** START **
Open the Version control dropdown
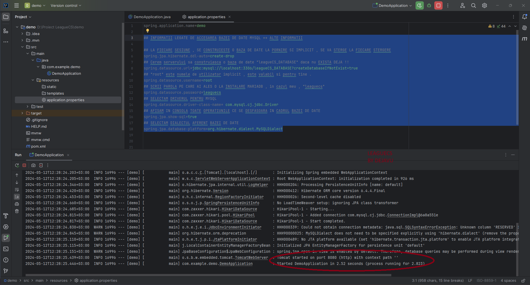(66, 5)
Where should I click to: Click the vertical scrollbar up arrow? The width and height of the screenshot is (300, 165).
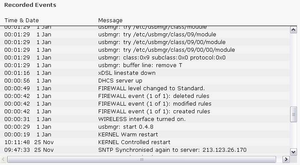coord(294,29)
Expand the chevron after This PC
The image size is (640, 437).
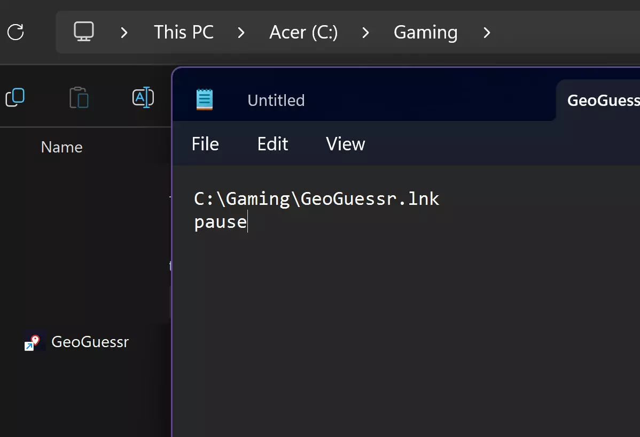pos(241,33)
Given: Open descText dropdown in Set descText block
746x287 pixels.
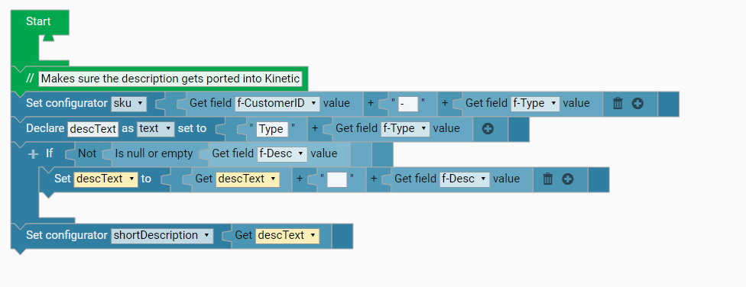Looking at the screenshot, I should tap(105, 179).
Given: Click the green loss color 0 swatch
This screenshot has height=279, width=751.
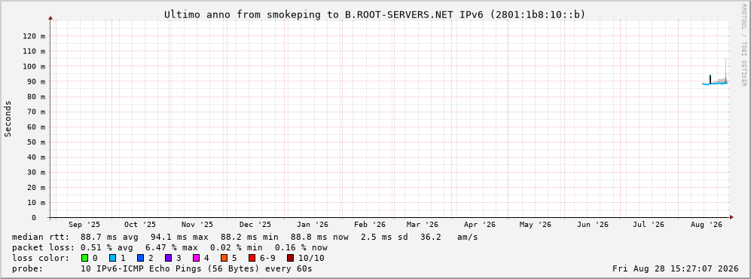Looking at the screenshot, I should click(x=85, y=258).
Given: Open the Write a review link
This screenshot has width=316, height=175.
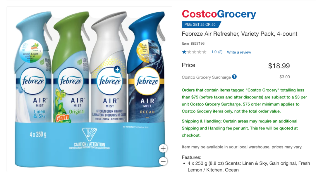Looking at the screenshot, I should [x=239, y=52].
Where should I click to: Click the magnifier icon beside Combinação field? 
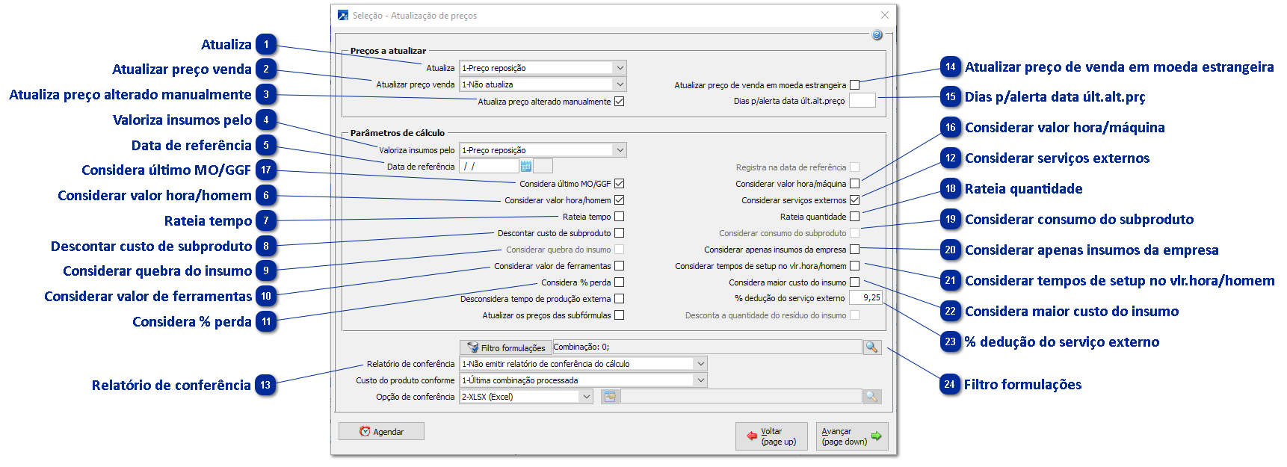(x=871, y=347)
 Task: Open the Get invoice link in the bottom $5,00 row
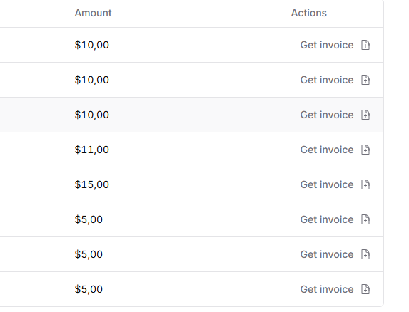tap(327, 289)
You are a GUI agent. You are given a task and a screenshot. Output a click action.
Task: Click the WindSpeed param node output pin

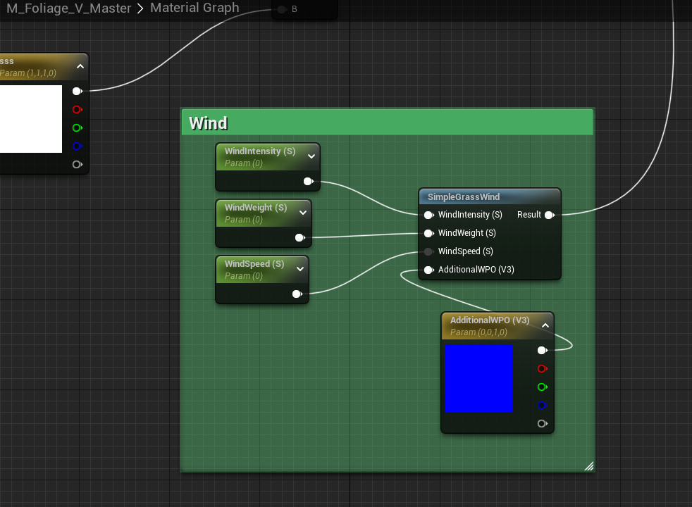297,294
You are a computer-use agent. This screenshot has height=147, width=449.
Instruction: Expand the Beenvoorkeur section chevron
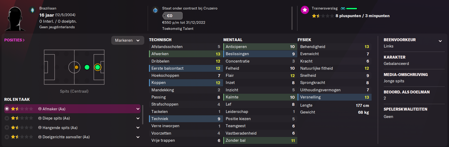pyautogui.click(x=440, y=41)
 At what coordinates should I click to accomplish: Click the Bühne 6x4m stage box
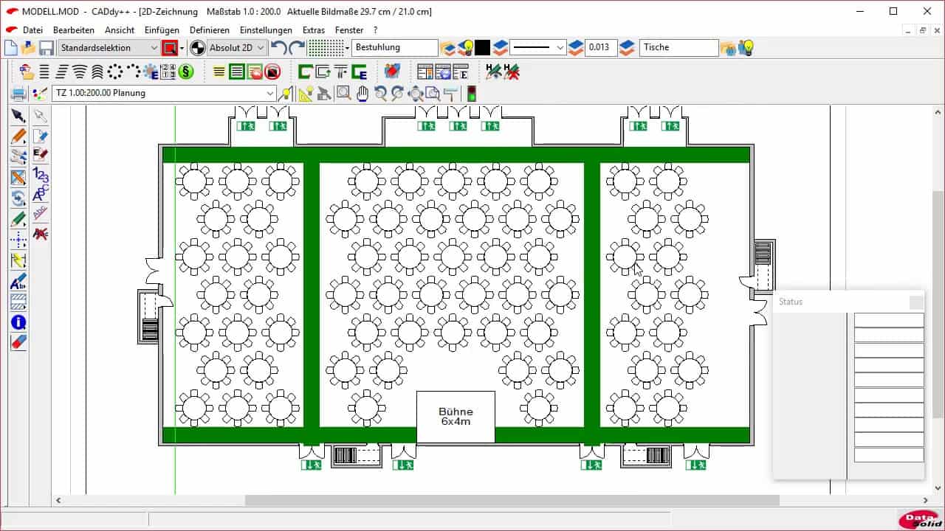(x=456, y=417)
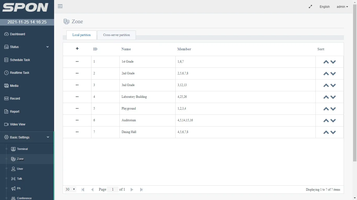Click the English language link

tap(325, 7)
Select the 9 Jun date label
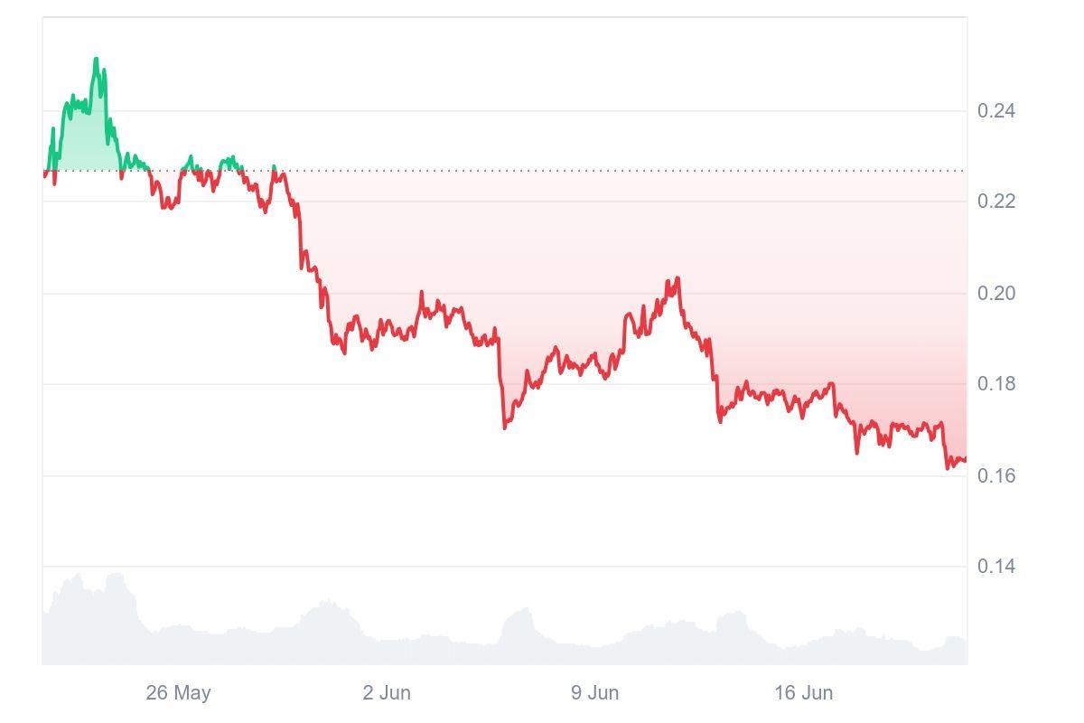The height and width of the screenshot is (723, 1084). click(594, 693)
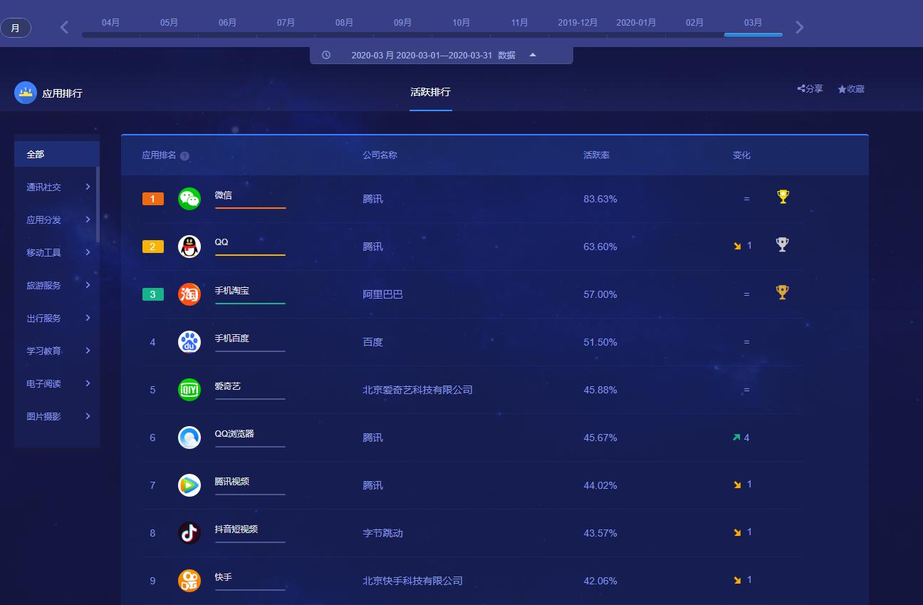Switch to the 活跃排行 tab
This screenshot has height=605, width=923.
point(430,92)
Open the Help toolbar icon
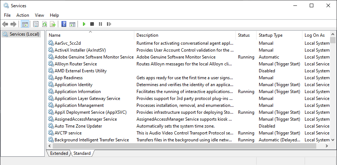The image size is (337, 165). click(64, 24)
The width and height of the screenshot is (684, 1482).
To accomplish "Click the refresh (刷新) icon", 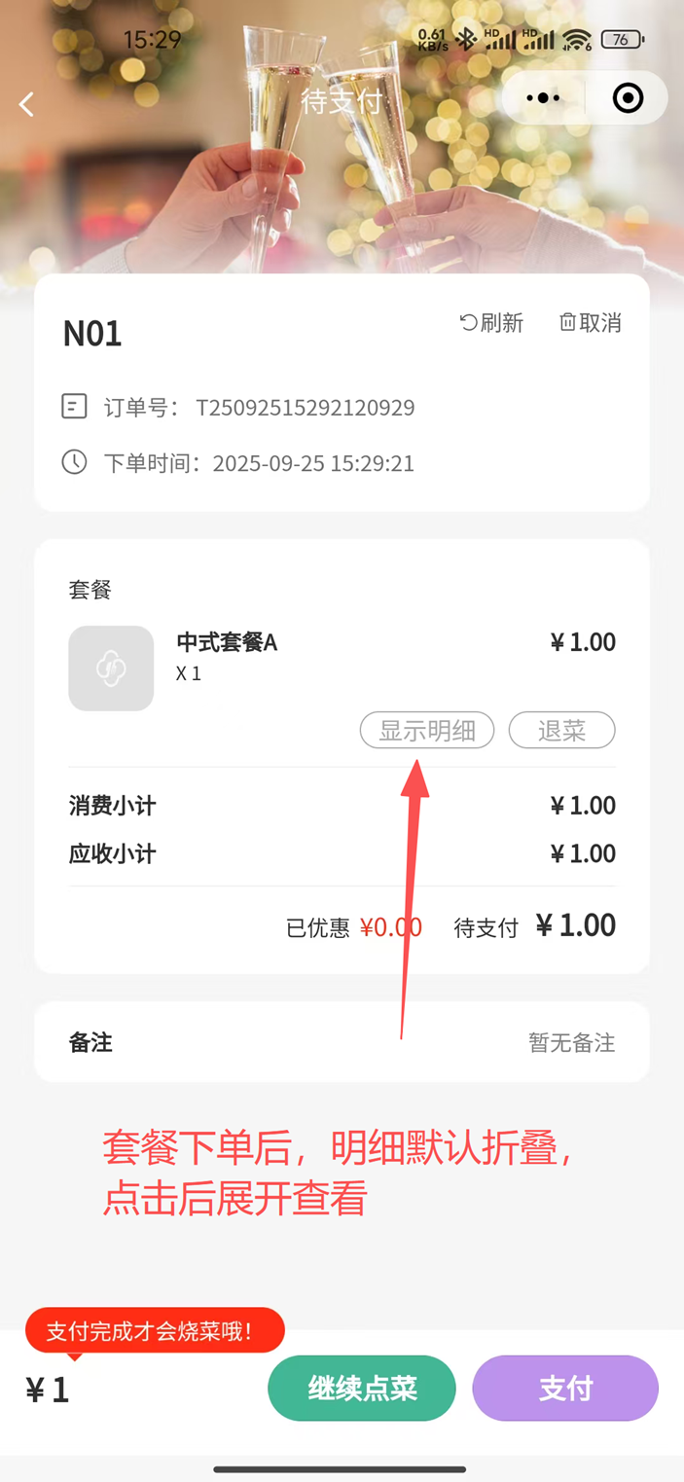I will 469,322.
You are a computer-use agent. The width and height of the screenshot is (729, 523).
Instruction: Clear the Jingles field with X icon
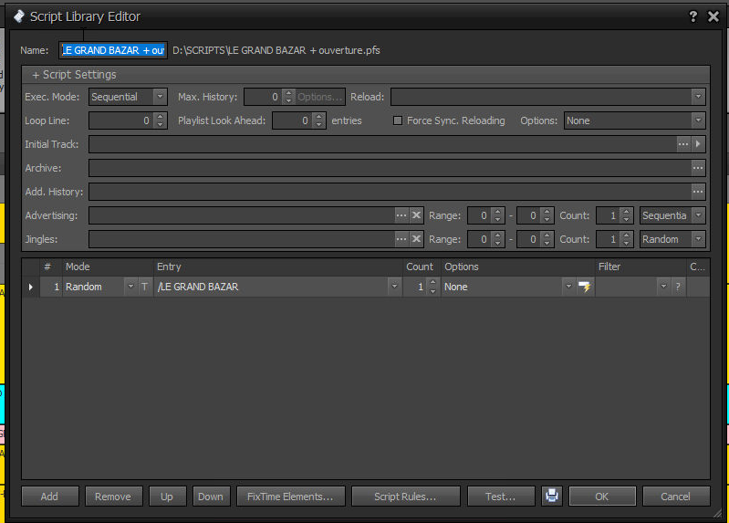[x=416, y=239]
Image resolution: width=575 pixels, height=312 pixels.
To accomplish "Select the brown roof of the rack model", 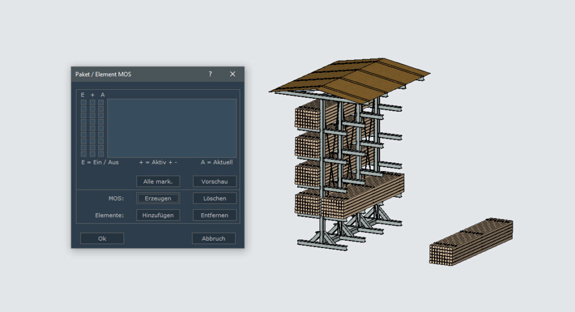I will click(x=348, y=79).
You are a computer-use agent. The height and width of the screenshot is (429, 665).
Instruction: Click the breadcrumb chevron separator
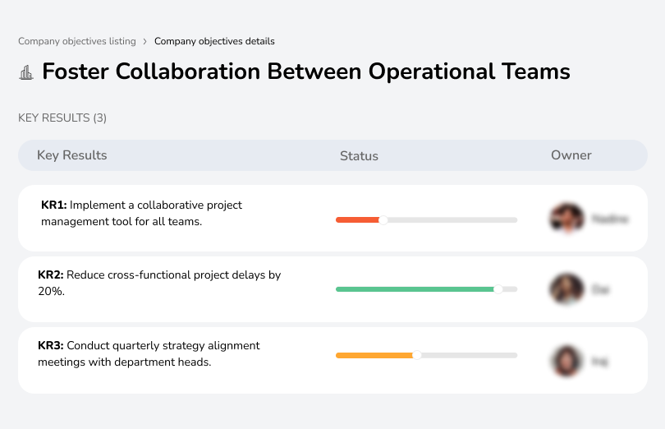145,41
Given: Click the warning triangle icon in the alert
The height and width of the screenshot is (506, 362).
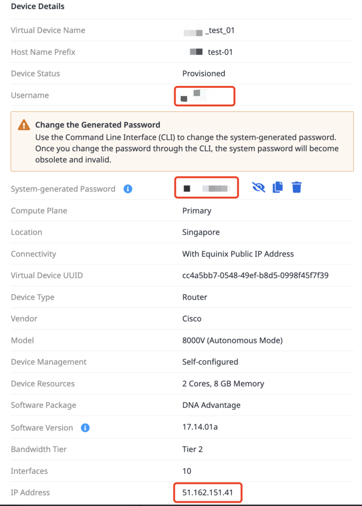Looking at the screenshot, I should click(x=24, y=125).
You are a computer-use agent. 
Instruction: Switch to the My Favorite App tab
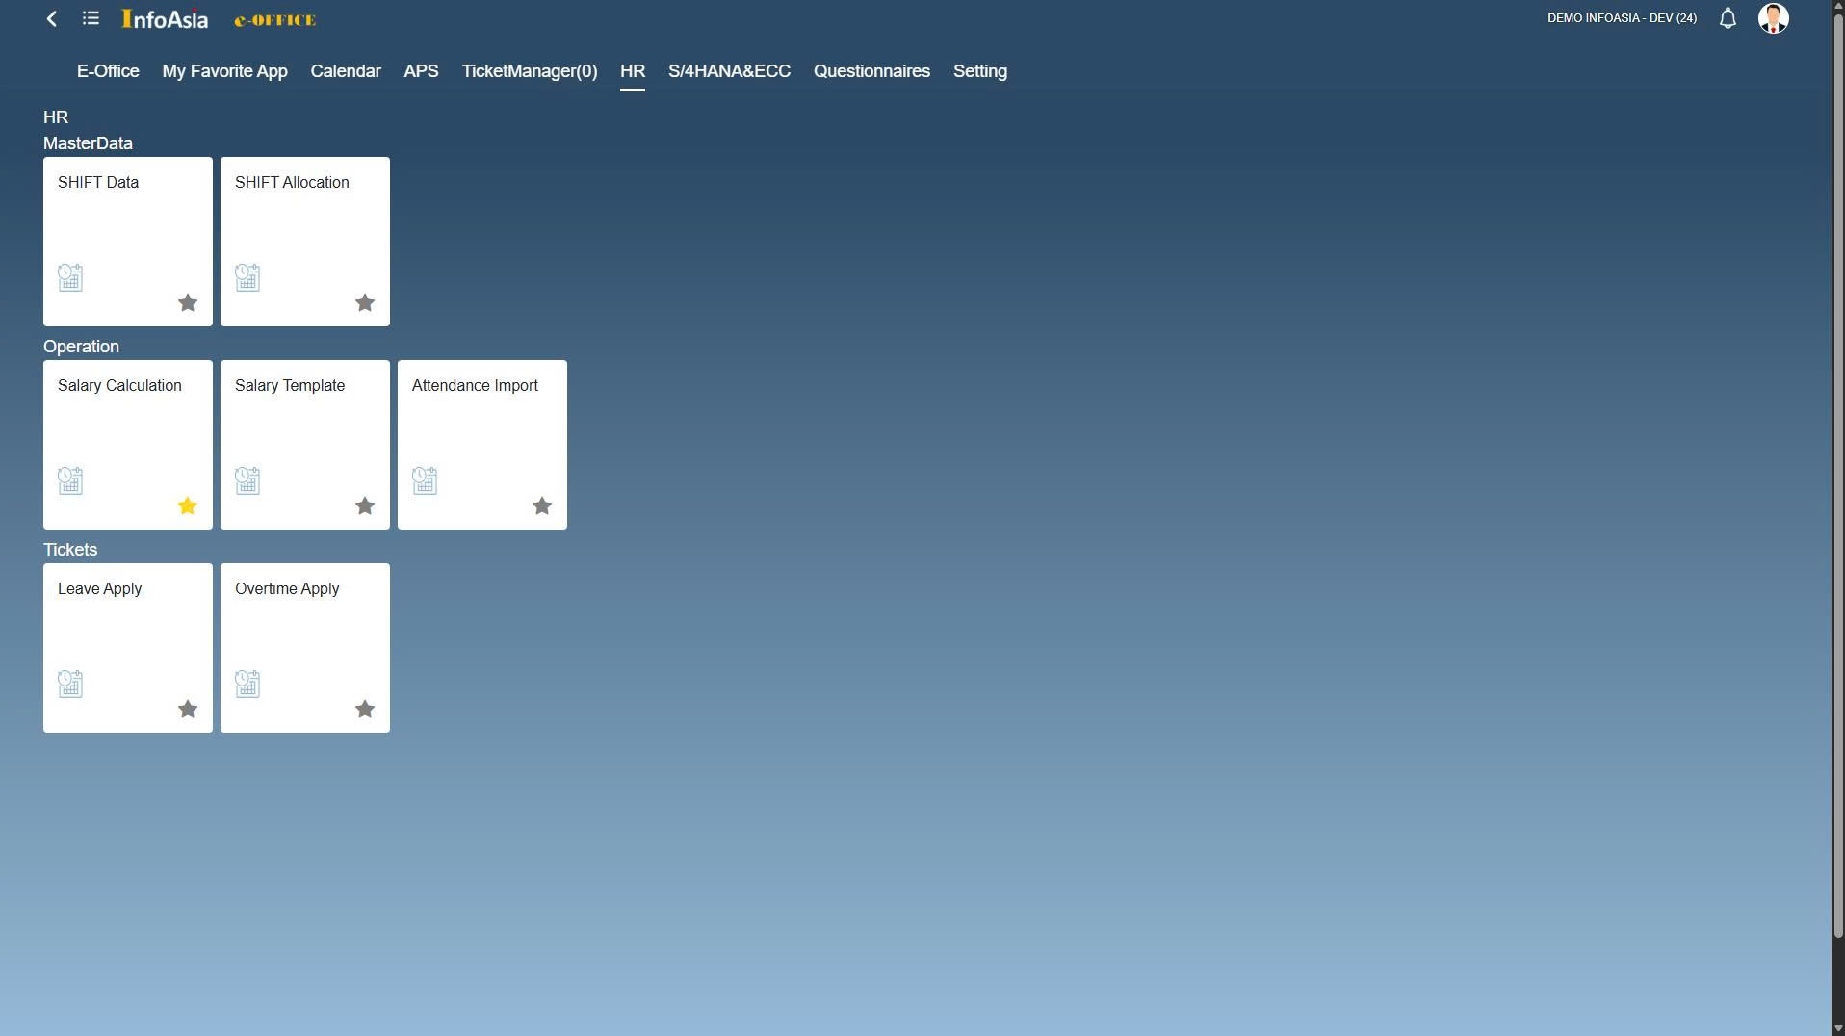[224, 71]
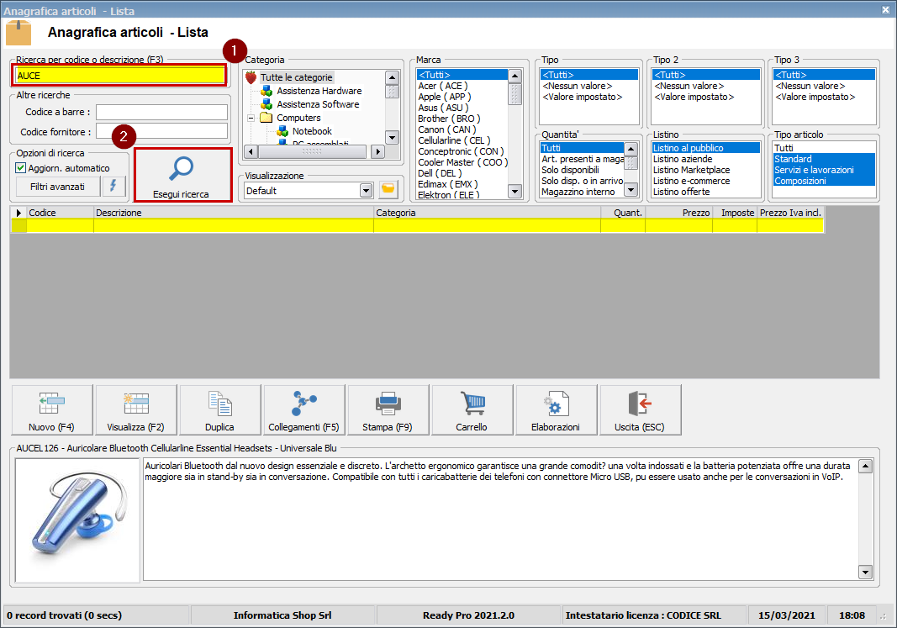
** END **
Arrange the lines of the records above as a numbered list, starting at the line that contains "Given: Click the green loss color 0 swatch" and ending after the line that contains "(x=871, y=347)". Omit any blank lines and leave out the pictures.

1. Given: Click the green loss color 0 swatch
2. This screenshot has height=279, width=751.
3. Looking at the screenshot, I should click(x=85, y=258).
4. Given: Open the Write a review link
5. This screenshot has width=316, height=175.
6. Looking at the screenshot, I should [x=239, y=52].
7. Where should I click to: Click the magnifier icon beside Combinação field? 
8. (x=871, y=347)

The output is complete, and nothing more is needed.